These flavour-packed spring delights are loaded with rich concentrations of waist-slimming fiber and energizing iron.
All you need is one cup of asparagus to load up a whopping 3 grams of fiber and an impressive 16% of your daily dosage requirement of iron, at the cost of just 27 calories.
An iron deficiency is one of the main reasons behind constant bouts of fatigue, grogginess and exhaustion, and it also reduces the body’s ability to successfully combat and ward off infections, viruses and germs. So, load up on asparagus to eliminate your iron deficiency and energize your body along with achieving your weight loss goals.

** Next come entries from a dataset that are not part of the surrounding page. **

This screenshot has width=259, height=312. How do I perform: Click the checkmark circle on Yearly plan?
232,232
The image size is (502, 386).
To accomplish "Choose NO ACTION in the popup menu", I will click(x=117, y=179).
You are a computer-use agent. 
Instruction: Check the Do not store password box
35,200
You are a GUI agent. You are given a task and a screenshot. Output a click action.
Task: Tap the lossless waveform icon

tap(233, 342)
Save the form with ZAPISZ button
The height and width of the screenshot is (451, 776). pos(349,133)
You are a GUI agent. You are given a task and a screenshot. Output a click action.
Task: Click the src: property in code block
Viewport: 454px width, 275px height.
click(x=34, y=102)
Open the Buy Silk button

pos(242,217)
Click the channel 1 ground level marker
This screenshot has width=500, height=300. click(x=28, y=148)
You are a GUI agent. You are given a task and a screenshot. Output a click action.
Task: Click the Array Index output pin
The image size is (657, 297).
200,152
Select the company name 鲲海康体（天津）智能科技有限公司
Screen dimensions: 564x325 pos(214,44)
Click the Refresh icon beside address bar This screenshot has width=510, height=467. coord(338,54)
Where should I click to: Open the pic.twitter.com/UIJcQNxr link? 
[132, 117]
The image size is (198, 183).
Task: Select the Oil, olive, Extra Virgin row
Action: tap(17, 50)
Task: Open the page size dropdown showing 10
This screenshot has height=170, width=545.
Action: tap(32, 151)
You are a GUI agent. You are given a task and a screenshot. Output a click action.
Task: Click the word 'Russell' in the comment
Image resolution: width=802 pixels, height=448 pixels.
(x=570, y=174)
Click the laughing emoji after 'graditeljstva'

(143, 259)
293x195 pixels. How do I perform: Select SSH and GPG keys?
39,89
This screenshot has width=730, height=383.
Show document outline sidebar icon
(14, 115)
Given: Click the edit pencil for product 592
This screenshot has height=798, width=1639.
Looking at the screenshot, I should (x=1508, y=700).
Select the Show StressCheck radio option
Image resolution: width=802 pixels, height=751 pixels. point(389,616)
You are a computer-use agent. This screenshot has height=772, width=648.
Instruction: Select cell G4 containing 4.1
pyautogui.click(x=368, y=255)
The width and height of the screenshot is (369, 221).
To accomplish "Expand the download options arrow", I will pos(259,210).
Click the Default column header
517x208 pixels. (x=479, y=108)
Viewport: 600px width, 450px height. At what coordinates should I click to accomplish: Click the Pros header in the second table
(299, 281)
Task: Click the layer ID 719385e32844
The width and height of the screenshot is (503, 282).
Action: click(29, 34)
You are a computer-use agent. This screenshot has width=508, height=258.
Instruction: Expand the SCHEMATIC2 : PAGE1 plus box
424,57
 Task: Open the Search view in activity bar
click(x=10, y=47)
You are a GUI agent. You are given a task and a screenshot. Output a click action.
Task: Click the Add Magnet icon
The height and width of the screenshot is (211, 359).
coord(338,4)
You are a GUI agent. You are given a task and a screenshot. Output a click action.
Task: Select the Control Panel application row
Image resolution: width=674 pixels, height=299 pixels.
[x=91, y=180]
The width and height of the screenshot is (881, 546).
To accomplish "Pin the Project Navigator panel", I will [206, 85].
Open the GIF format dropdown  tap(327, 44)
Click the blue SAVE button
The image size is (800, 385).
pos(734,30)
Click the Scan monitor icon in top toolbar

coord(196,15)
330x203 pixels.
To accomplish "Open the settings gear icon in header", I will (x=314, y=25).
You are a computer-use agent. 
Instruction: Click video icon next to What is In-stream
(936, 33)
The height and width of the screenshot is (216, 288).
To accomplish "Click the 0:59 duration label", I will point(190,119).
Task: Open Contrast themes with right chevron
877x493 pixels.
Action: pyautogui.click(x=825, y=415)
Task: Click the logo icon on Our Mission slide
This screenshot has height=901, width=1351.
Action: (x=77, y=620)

You can add sautéed or steamed asparagus to your grilled chicken, baked tofu or grilled salmon meals, or even shave off some raw asparagus stalks with a vegetable peeler to create noodle-like layers that you can add to a leafy green salad with some extra virgin olive oil, aromatic herbs and some vinaigrette.
13. Spring Lettuces
Even though you can shop red leafy lettuce and butter lettuce throughout the year, spring is the best time of the year to pick out juicy, sweet and tender lettuce. These delights are packed with water, and a large bowl of chopped lettuce, or 2 ½ cups of lettuce will only pack up 10 calories, which is hardly worth counting. These delights are perfect to add a low-calorie crunch, a rich flavour and dark colour to your meals.
You can add them to your salads, low-calorie rolls for your chicken slices, turkey slices and cheese, or even use them as fajita wrappers instead of this carb-loaded tortillas.
During the winter or cold spring evenings, you can always create a rich broth or soup with wilting chopped lettuce leaves.